The new “management measures for the reincarnation of living Buddhas in Tibetan Buddhism” are widely perceived as a desperate move by the Chinese government to undermine the influence of the exiled Tibetan spiritual leader the Dalai Lama and other Tibetan Buddhist leaders who oppose Chinese rule in Tibet. 

The new regulation bars any Buddhist monk living outside China from seeking reincarnation, and effectively gives Chinese authorities the power to choose the next Dalai Lama.

“These stringent new measures strike at the heart of Tibetan religious identity,” says Lodi Gyaltsen Gyari, a special envoy of the Dalai Lama. “They will only create further resentment among the Tibetan people and cannot override the Party’s lack of legitimacy in the sphere of religion.”

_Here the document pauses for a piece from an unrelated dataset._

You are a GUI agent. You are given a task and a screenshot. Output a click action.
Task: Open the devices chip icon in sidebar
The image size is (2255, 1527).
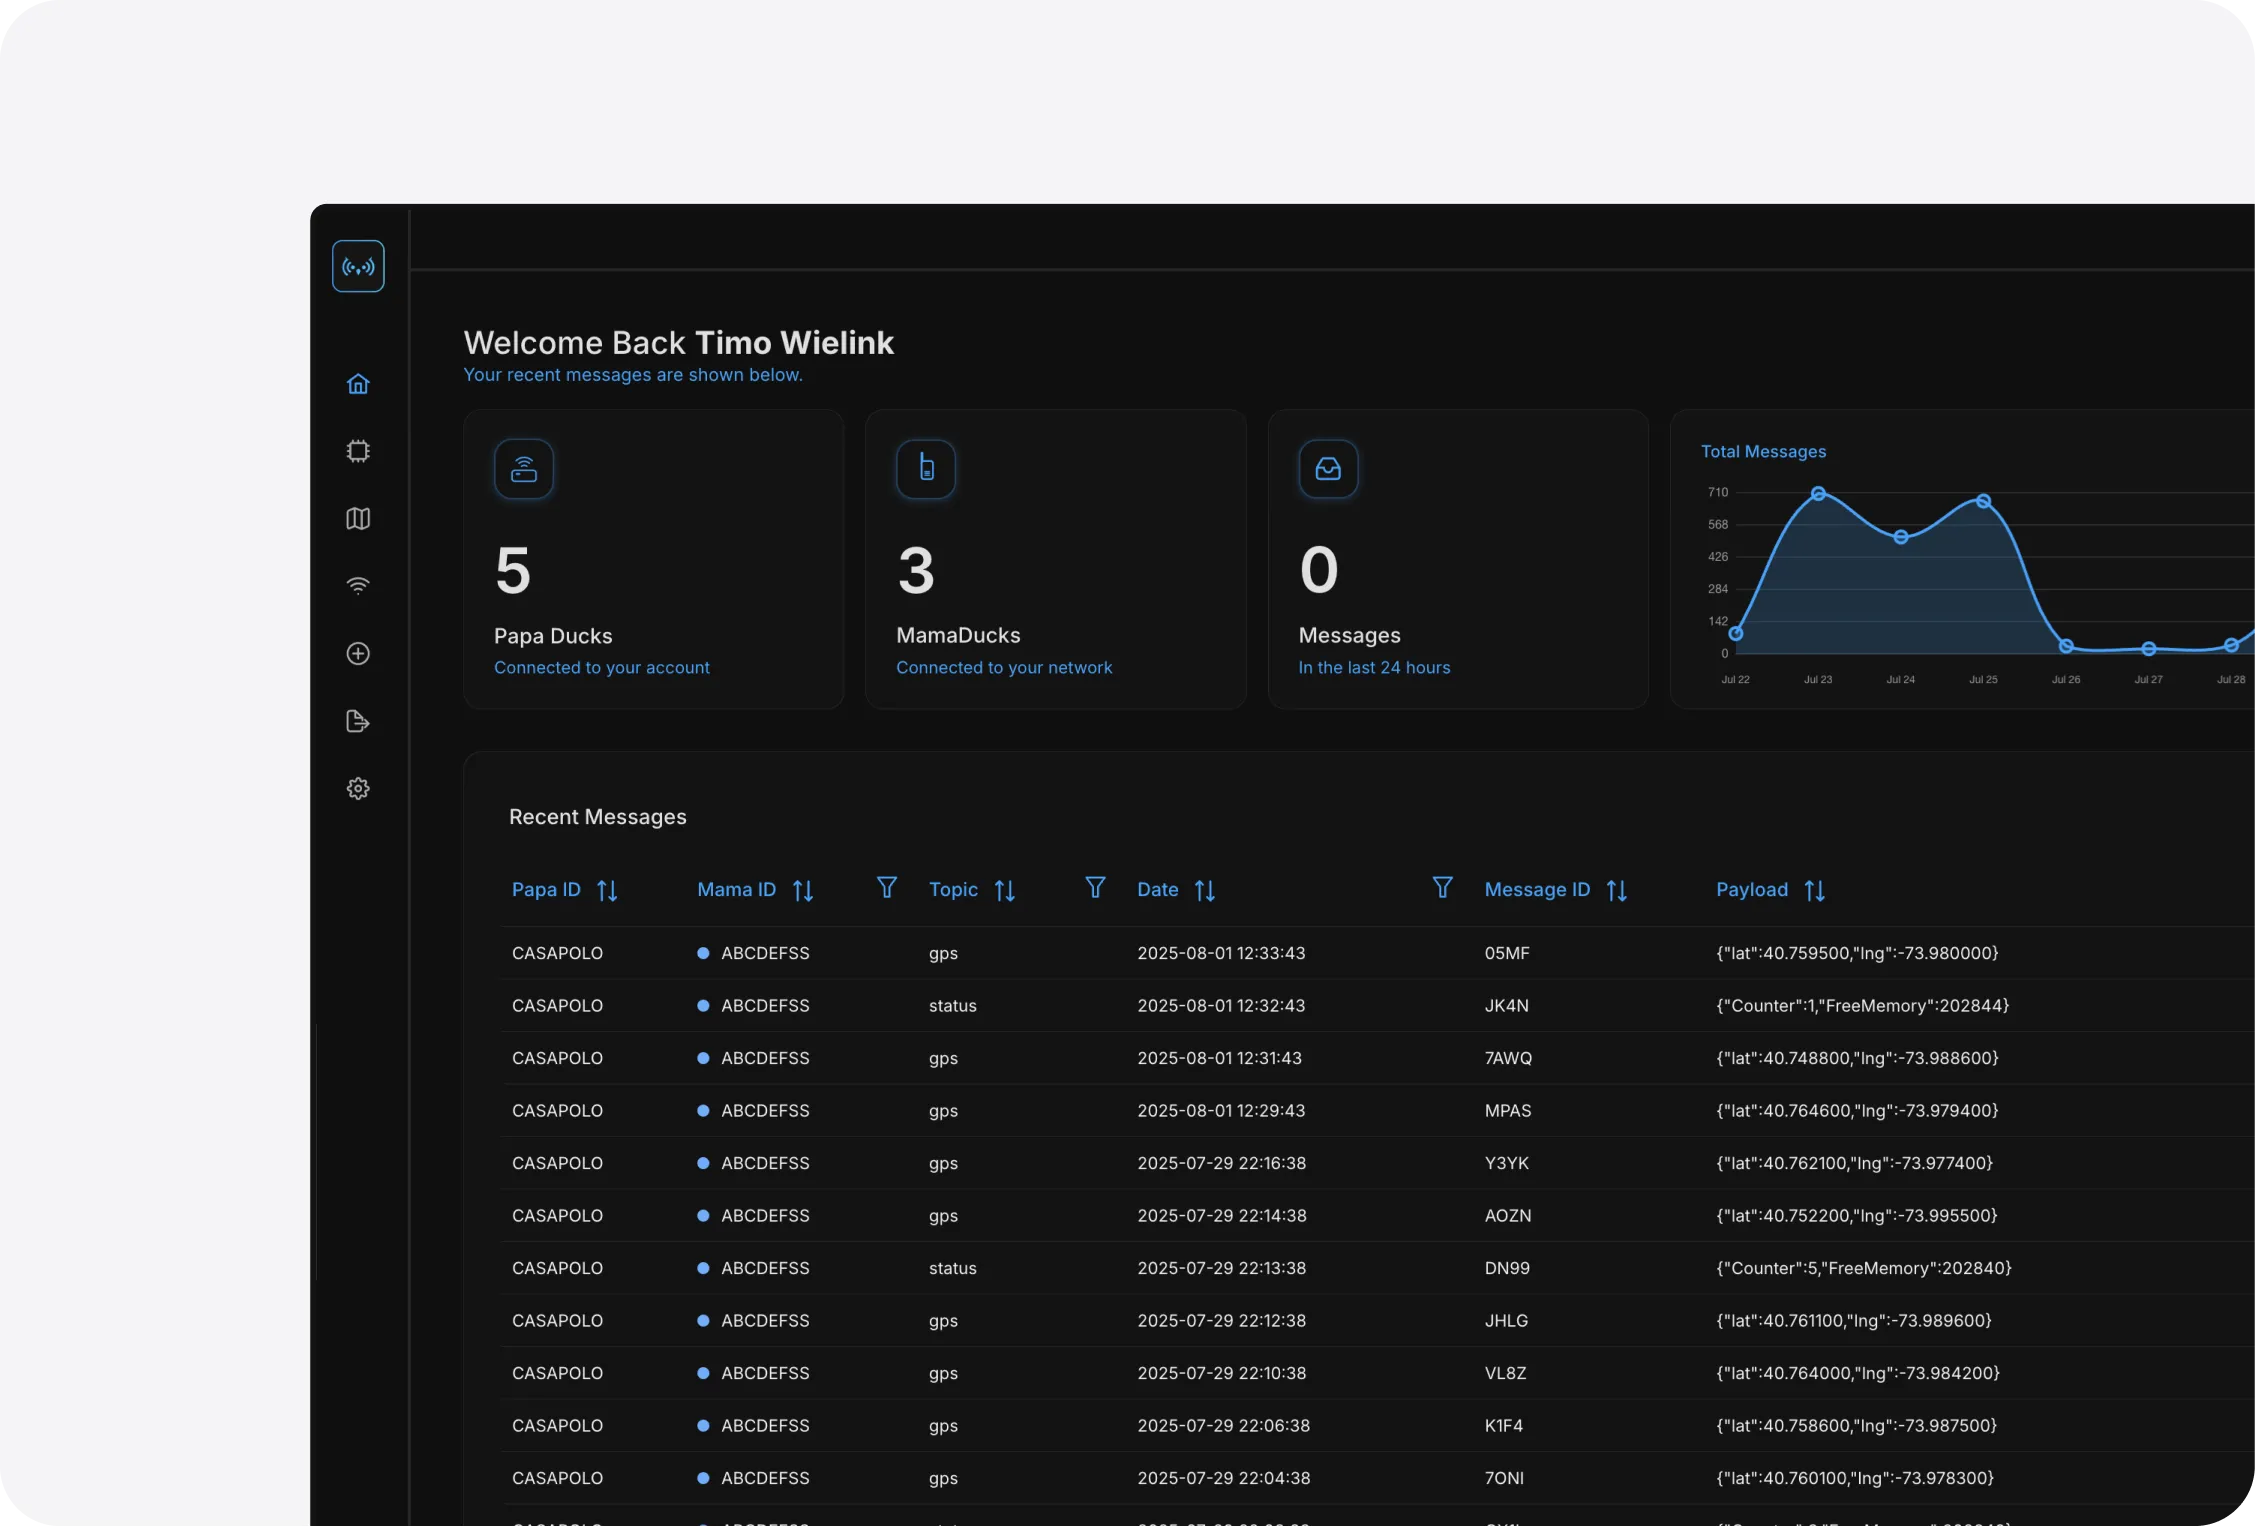coord(358,451)
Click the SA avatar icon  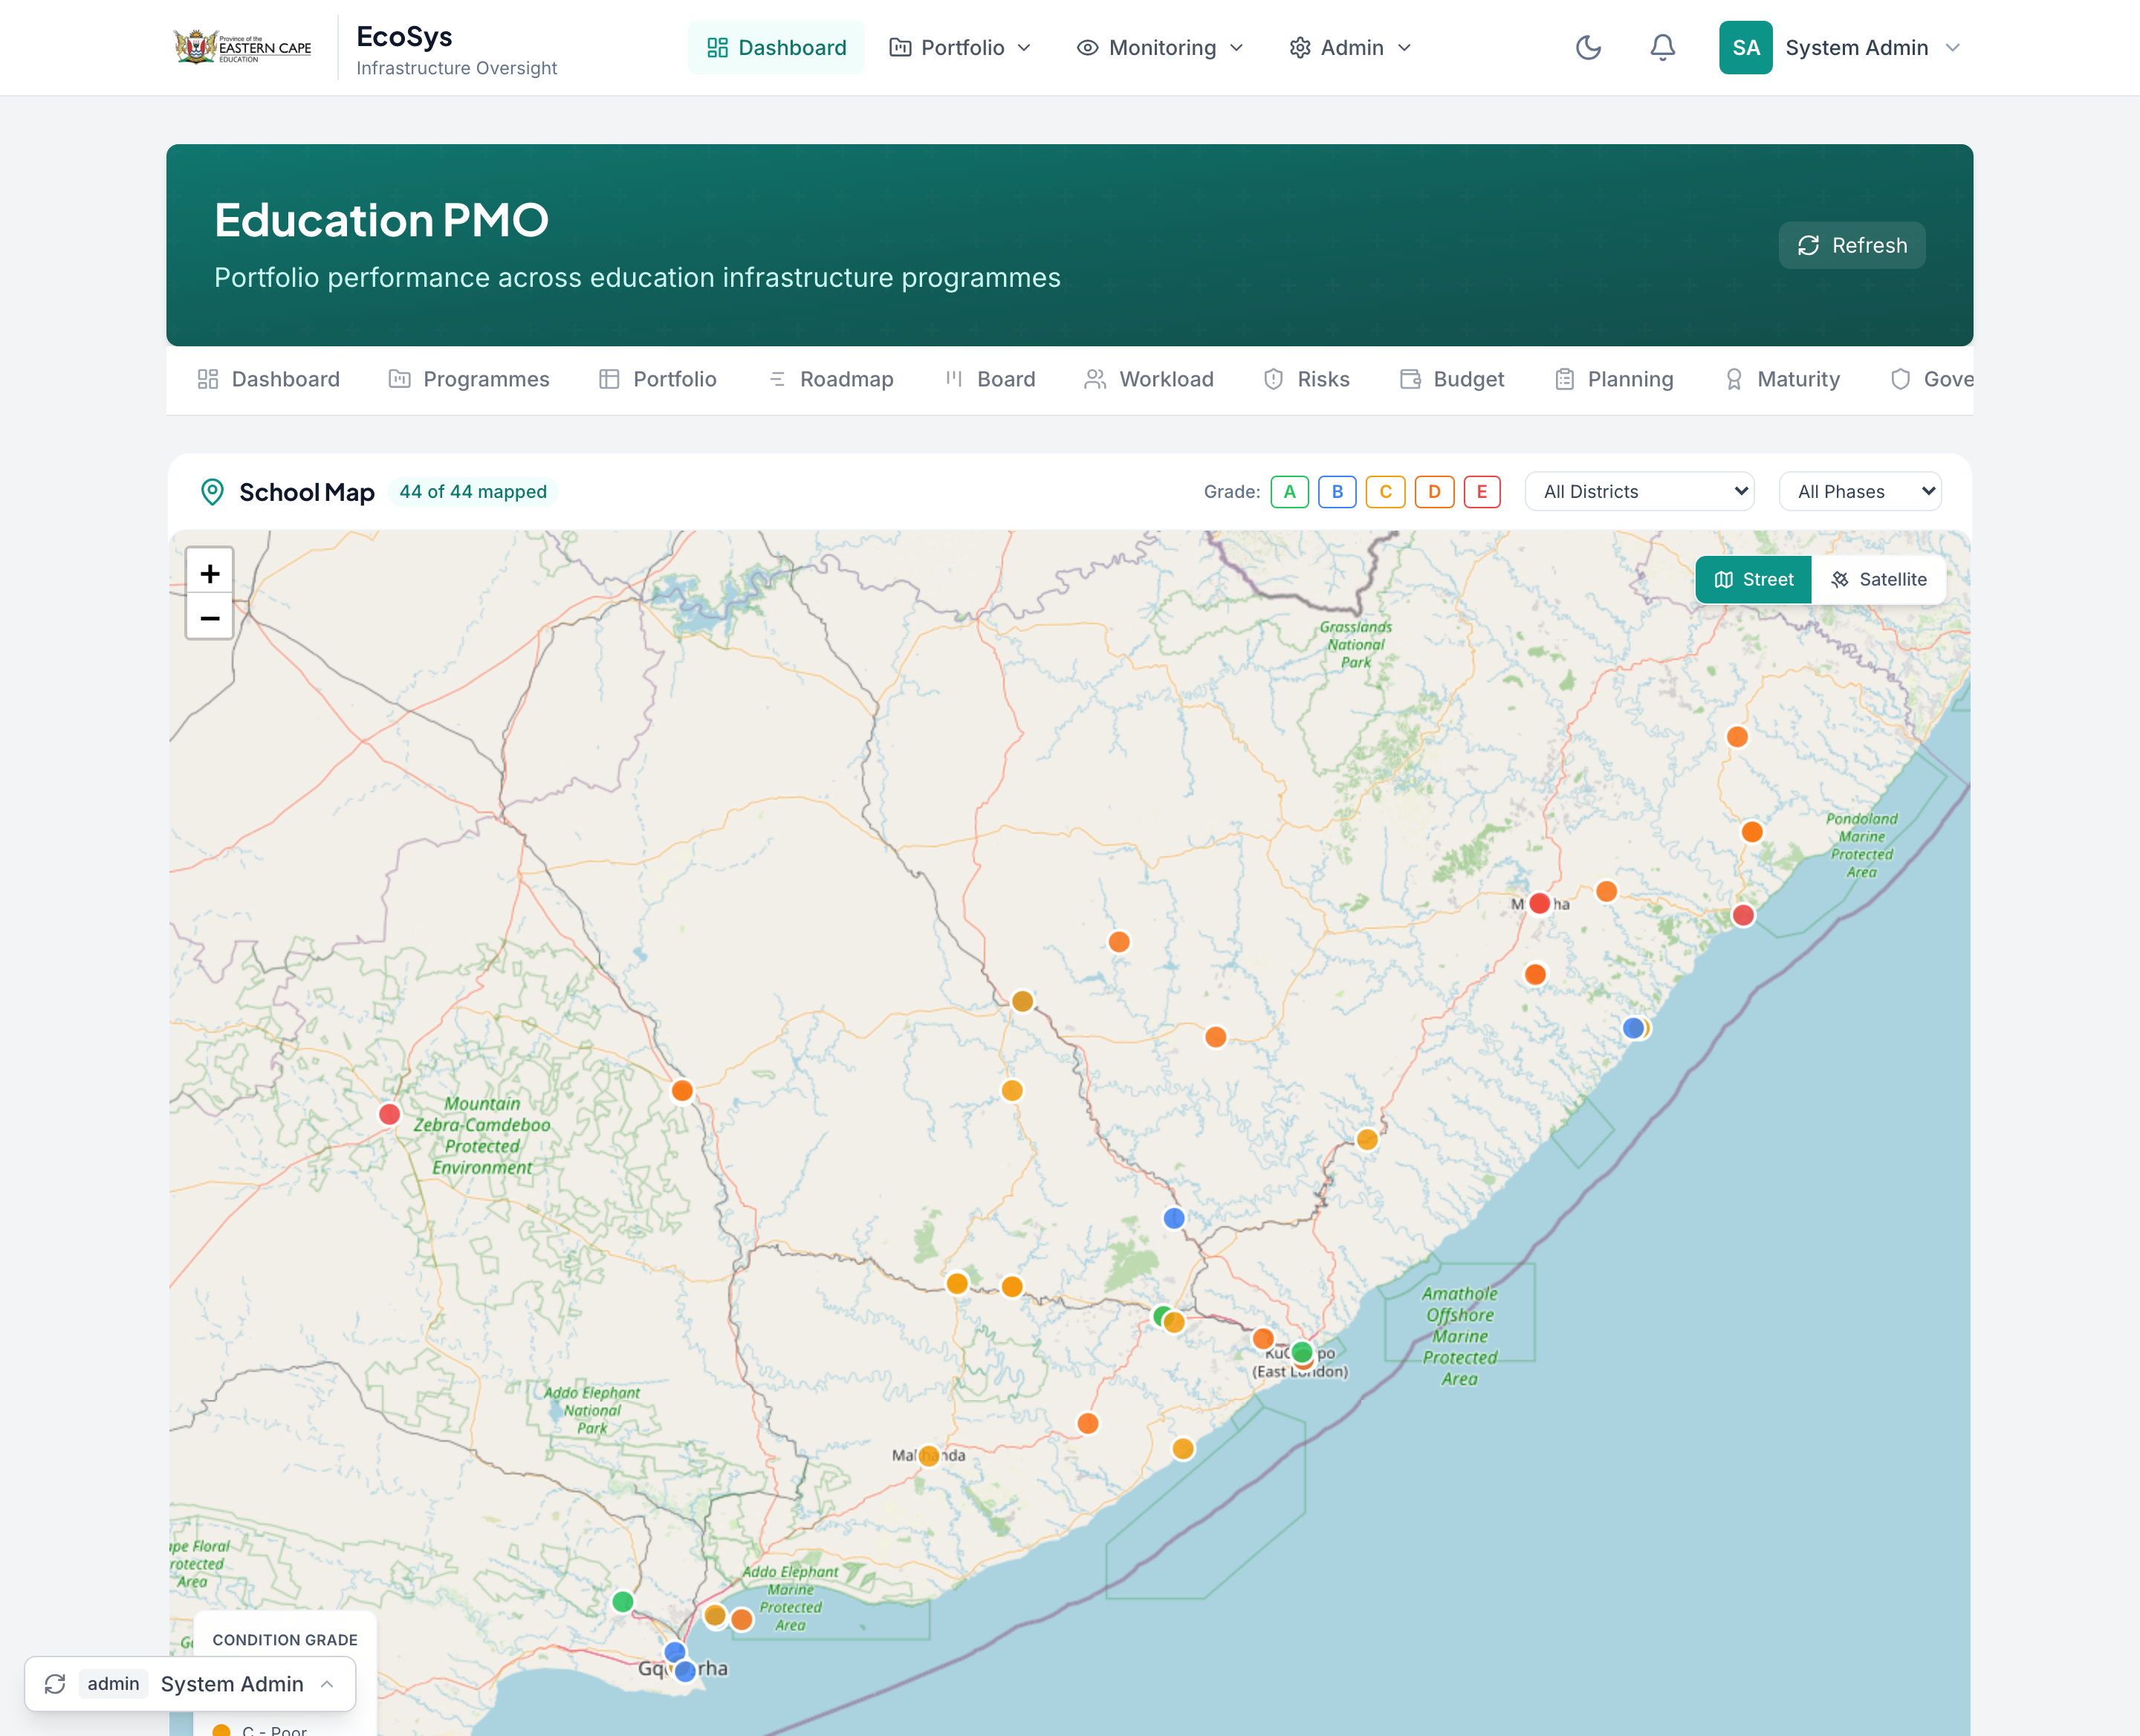[1745, 47]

The measures have also been sharply criticised by the Congressional-Executive Commission on China as having the potential to transform Tibeten Buddhism “into a less substantial, more completely state-managed institution.” They would “empower” the Communist Party and government to “gradually reshape Tibetan Buddhism by controlling one of the religion’s most unique and important features” — lineages of teachers that Tibetan Buddhists believe are reincarnations that can span centuries.

“As elderly reincarnations pass away, the measures authorise government officials to decide whether or not a reincarnation is eligible, and if one is permitted, the government will supervise the search for the subsequent reincarnation, as well as religious education and training,” the Commission noted.

Likewise, the US Commission on International Commission on International Religious Freedom noted that the regulations “are clearly designed to undermine the influence of the Dalai Lama… and constitute continuing state violation of internationally guaranteed religious freedoms in China.”

For his part, the 72-year-old Dalai Lama has repeatedly said he will not be reborn in Tibet as long as it’s under Chinese control, and has even said Tibetans themselves were free to decide whether to continue with the institution of the Dalai Lama. 

According to the International Campaign for Tibet, the new regulations are a reflection of the “political difficulties” faced by Chinese authorities following their “failure to secure the allegiance of some senior reincarnate lamas in Tibet in recent years.”

Indicatively, it noted, the 17th Karmapa, who was being groomed by the Chinese as a ‘patriotic’ figurehead, escaped from Tibet in 1999, and is now living in exile in India. And Arjia Rinpoche, the abbot of Kumbum monastery in Qinghai, defected to the US in 1998. Both made statements afterwards about the lack of genuine religious freedom in Tibet.